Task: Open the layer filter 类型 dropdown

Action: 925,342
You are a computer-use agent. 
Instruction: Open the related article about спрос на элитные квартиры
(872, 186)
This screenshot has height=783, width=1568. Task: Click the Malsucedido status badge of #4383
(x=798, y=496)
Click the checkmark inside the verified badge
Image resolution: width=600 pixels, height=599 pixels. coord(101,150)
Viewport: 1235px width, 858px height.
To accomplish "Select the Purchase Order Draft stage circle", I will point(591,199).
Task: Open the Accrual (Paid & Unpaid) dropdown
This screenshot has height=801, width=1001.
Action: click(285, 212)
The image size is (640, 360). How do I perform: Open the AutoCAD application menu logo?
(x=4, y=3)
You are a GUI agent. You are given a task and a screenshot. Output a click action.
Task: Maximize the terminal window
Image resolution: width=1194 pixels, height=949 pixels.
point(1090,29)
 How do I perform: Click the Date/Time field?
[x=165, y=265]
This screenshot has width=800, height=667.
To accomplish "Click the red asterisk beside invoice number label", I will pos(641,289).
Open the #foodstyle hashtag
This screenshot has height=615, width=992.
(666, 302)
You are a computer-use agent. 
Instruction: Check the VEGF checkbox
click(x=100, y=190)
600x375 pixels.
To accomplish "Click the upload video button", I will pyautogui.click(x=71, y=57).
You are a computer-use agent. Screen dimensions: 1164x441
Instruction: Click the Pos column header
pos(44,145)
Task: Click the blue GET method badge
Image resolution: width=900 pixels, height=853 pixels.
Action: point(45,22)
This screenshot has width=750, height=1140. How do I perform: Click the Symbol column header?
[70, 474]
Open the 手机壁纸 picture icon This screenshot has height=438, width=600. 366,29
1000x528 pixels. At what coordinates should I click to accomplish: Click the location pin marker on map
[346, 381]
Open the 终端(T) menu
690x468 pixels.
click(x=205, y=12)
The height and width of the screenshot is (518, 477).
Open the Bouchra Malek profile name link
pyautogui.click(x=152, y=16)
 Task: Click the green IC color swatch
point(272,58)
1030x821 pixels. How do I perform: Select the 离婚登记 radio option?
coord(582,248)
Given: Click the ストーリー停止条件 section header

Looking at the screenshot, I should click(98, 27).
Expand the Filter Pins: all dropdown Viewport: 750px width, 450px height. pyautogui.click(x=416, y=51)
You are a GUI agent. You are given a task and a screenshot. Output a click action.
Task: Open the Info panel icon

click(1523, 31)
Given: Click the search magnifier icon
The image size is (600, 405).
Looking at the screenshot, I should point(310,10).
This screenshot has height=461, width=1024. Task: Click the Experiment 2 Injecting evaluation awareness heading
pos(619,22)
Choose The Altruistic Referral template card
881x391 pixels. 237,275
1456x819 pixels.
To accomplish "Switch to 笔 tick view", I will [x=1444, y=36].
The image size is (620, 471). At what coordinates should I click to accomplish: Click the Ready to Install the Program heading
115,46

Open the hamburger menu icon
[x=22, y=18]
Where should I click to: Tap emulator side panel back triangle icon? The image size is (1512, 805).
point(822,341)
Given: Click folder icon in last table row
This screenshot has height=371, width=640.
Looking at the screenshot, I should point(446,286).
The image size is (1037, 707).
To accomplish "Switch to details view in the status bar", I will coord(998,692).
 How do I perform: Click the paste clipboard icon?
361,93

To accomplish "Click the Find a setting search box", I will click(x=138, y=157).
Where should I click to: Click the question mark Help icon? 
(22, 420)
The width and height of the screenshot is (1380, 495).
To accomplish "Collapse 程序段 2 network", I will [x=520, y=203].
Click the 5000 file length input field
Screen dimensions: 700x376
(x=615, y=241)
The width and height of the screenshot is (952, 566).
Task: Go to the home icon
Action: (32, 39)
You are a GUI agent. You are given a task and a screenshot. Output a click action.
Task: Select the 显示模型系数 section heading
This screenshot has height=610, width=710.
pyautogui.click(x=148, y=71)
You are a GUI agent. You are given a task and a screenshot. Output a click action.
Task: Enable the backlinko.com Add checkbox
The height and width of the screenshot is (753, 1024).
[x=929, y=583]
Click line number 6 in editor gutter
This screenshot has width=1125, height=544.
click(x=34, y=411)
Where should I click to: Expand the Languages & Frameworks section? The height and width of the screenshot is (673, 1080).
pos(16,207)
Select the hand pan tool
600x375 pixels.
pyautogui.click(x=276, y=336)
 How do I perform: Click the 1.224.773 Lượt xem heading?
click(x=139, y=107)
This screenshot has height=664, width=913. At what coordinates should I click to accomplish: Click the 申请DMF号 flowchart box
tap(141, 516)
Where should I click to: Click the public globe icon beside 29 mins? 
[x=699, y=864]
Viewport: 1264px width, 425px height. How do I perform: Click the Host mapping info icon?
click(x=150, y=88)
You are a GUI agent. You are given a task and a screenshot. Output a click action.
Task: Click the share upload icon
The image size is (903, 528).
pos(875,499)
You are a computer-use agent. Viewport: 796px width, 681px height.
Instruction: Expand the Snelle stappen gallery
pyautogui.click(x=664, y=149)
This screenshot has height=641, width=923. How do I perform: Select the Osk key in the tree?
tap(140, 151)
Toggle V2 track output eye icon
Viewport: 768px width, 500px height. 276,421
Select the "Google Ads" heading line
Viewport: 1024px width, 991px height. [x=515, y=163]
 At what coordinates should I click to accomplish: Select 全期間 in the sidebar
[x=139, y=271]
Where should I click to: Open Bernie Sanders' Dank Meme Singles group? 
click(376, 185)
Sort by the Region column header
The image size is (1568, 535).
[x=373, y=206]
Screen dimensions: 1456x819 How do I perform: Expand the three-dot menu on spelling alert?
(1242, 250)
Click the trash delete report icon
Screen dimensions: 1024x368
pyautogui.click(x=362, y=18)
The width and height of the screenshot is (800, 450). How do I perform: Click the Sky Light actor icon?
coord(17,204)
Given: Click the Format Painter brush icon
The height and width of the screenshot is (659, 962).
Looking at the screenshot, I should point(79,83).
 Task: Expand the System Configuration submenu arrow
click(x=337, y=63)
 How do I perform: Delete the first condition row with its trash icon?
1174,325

####################

Task to carry out
Where in the entries does the word "upload" occur? Copy out each line that has it.

Task output
To accomplish "Click the upload video button", I will pyautogui.click(x=71, y=57).
Task: Click the share upload icon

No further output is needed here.